Source material –

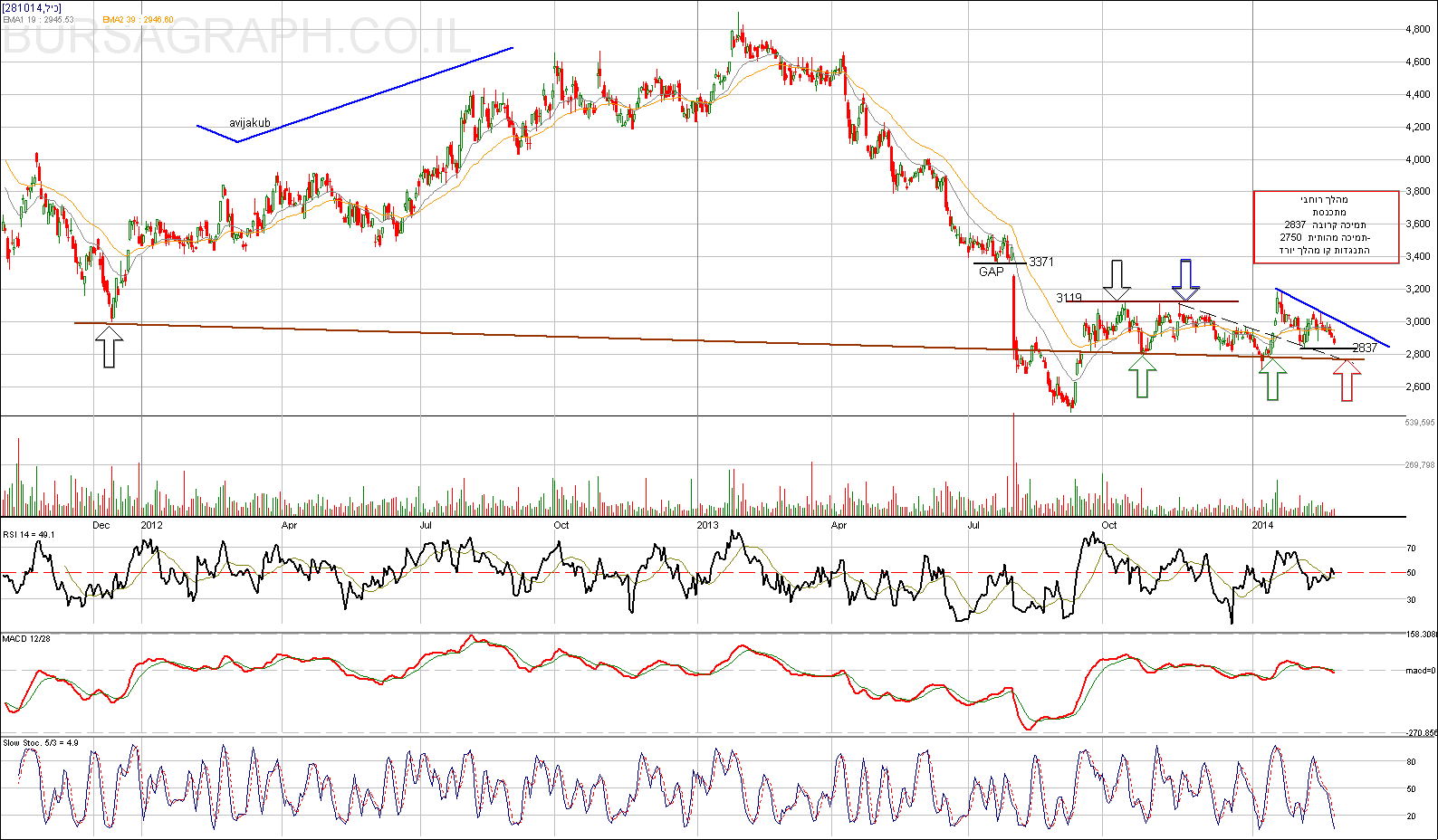
Task: Click the green up arrow near the 2014 gridline
Action: click(x=1273, y=379)
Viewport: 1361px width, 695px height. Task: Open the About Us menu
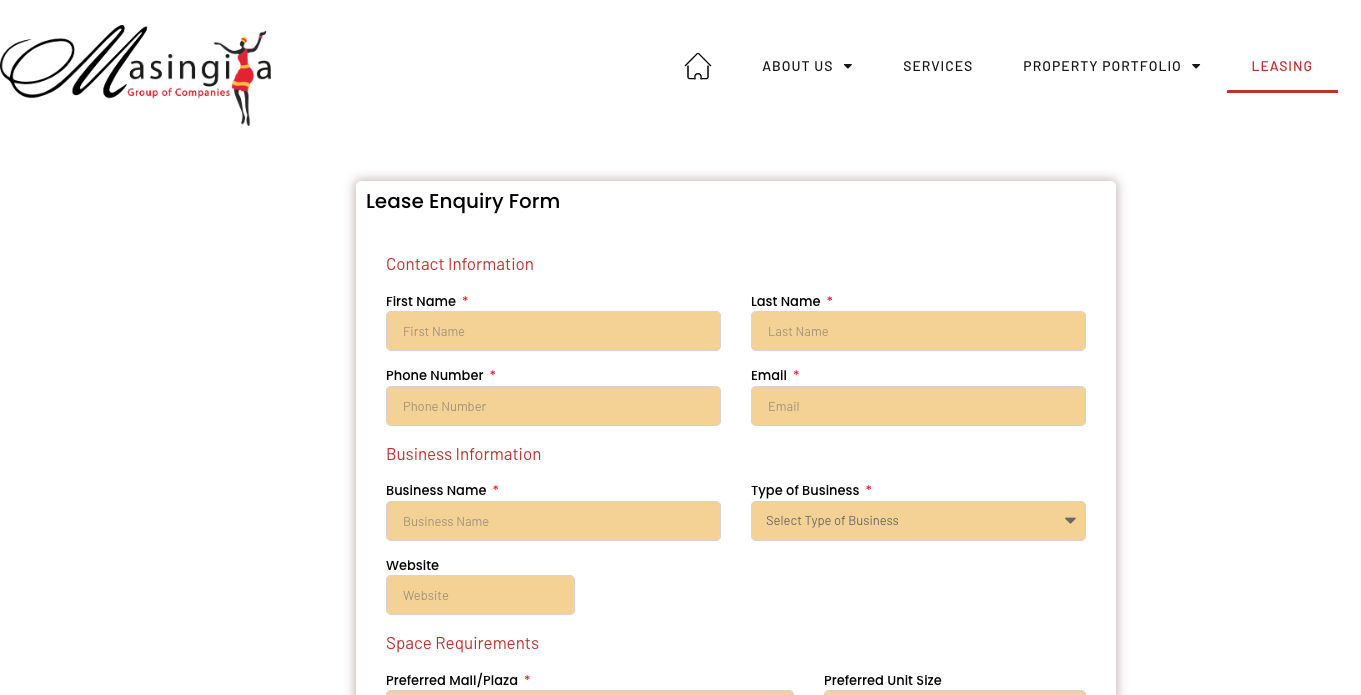pos(797,66)
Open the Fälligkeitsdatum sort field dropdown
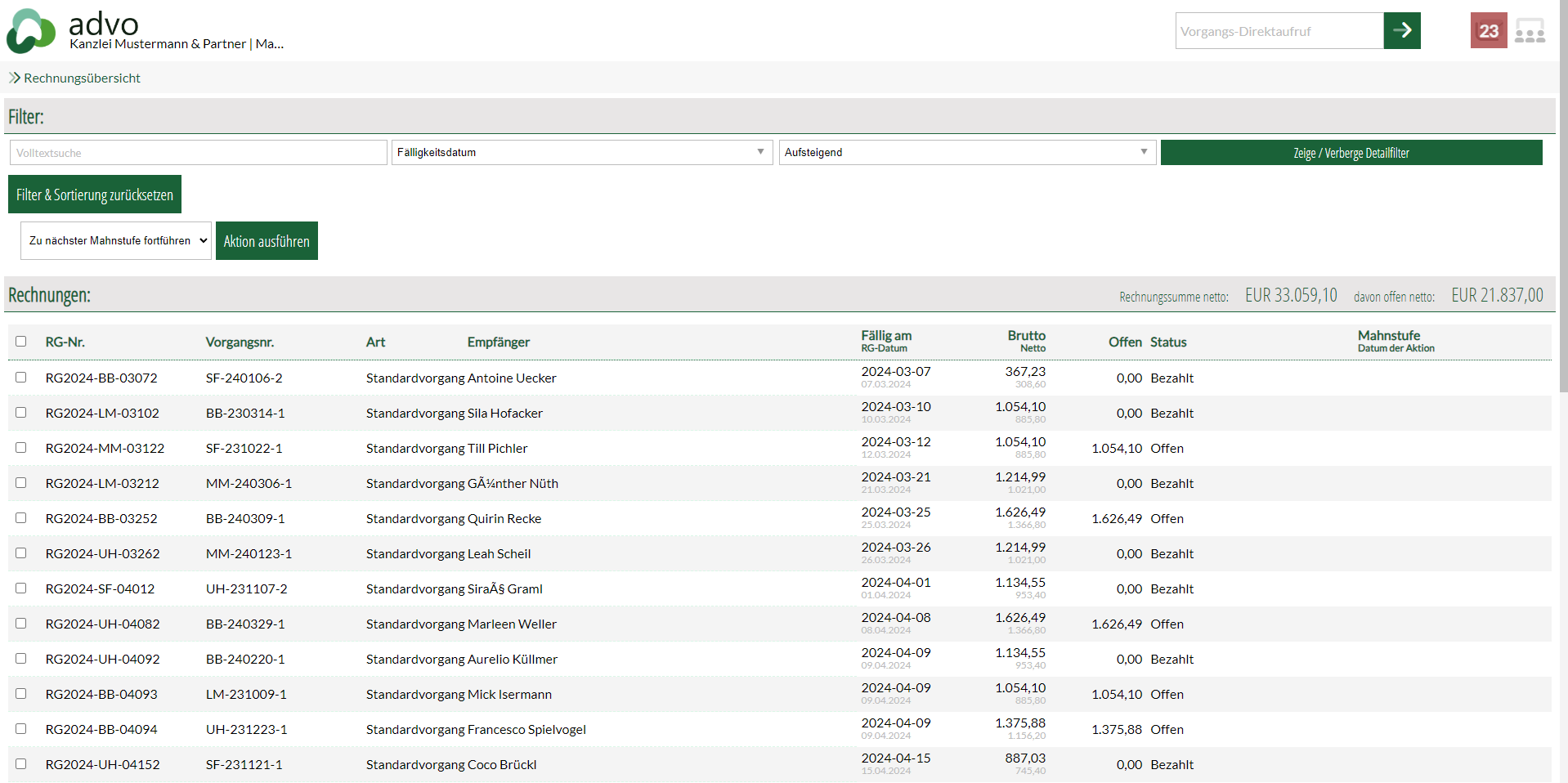This screenshot has height=783, width=1568. pos(581,153)
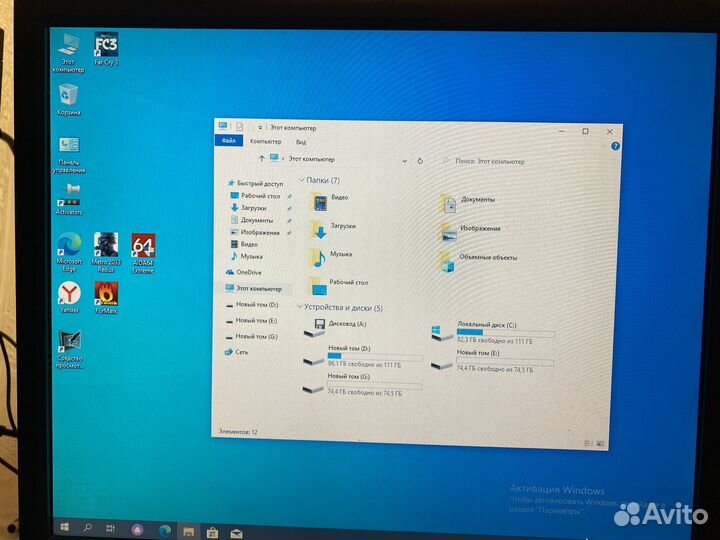Open the AIDA64 Extreme desktop icon

click(x=143, y=248)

Exercise brief – Starting at the line with "Open the Fälligkeitsdatum sort field dropdown" and stopping at the final line of the material, reproduce each line exactly, both ends included. Leave the pictures out.

Answer to this task –
Open the Fälligkeitsdatum sort field dropdown
This screenshot has height=783, width=1568. pos(581,153)
Open the AIDA64 Extreme desktop icon

click(x=143, y=248)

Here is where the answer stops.